Jackson fell into bed, leaving his mud-soaked uniform and boots at the fireside. He had been a bit feverish, but it did not seem serious, and this was known only to Jim. His miserable columns pulled themselves together in the rain as he slept, but made little progress in preparation for the first big assault of the combined armies. The eastern rivers rose, the swamps filled, and a few miles away waited the massive lines of the enemy.
12
STRANGE FAILURES
The boggy country below Richmond swarmed with the 105,000 Federals and their hangers-on. It was the most grandly equipped army of history, and there was scarcely room for it between the York and the James. With the army was an exotic party: the Prince de Joinville, of the house of Orleans and pretender to the French
throne; and his nephews, the Duc de Chartres and the Comte de Paris. They were on McClellan’s personal staff, and serious soldiers they were.
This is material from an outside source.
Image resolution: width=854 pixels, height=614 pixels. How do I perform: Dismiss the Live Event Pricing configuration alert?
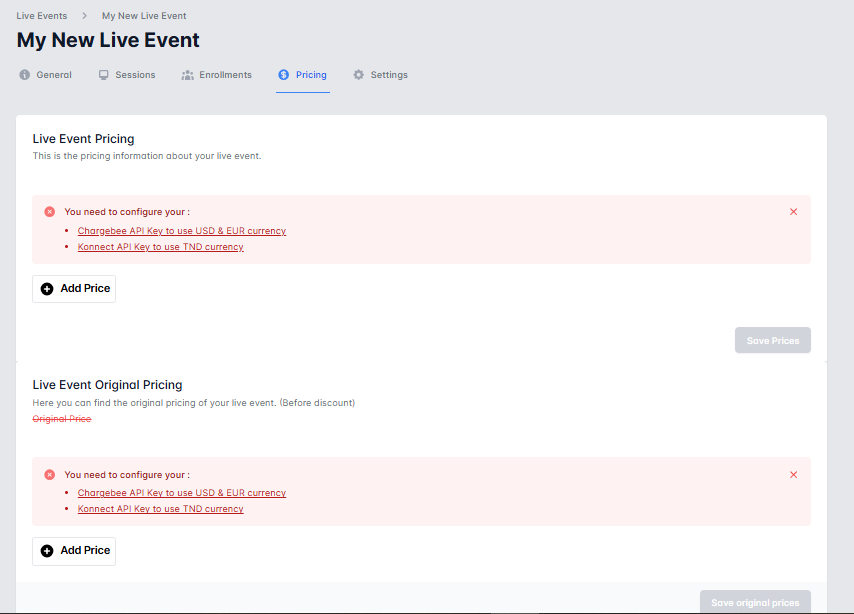click(x=794, y=212)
The prince was astonished that the amateur soldiers of the United States were paid the handsome sum of thirteen dollars a month and would one day draw pensions of about forty francs monthly, this for soldiers who by European standards were capricious and undependable, and so well fed that they usually threw away most of their rations. It did not look like war to the prince.
It was like a gay fete, he thought, with the observation balloons in the air, bands playing, signal flags flapping from the flowering trees. In the soft nights the ceaseless songs of mockingbirds literally wore out the Frenchman. And he marveled at New York newspapers sold on the battlefields, and at the signs of embalmers advertising their grim work.
The army shocked an American, as well, for some Federal officers lived like emperors. George A. Townsend, a gifted reporter with the invaders, wrote of one who “furnished one of the deserted mansions, and brought a lady from the North to keep it in order. He drove a span that rivalled anything in Broadway, and his wines were luscious. His establishment reminded me of that of Napoleon III, in the late Italian war, and yet, this man was receiving merely a colonel’s pay. My impression was that everybody at White House robbed the government, and in the end, to cover their delinquencies, these scoundrels set fire to an immense quantity of stores and squared their accounts thus: “Burned on the Pamunkey, June 28, commissary, quartermaster’s and hospital stores, one million dollars.”
Over this country, a few days earlier, Jeb Stuart and his troopers had dashed in their most spectacular exploit, a ride completely around McClellan’s army. They had discovered the Federal flank in the air north of the Chickahominy, where an exposed segment of the army was commanded by the dandy of the Federal forces, General Fitz John Porter.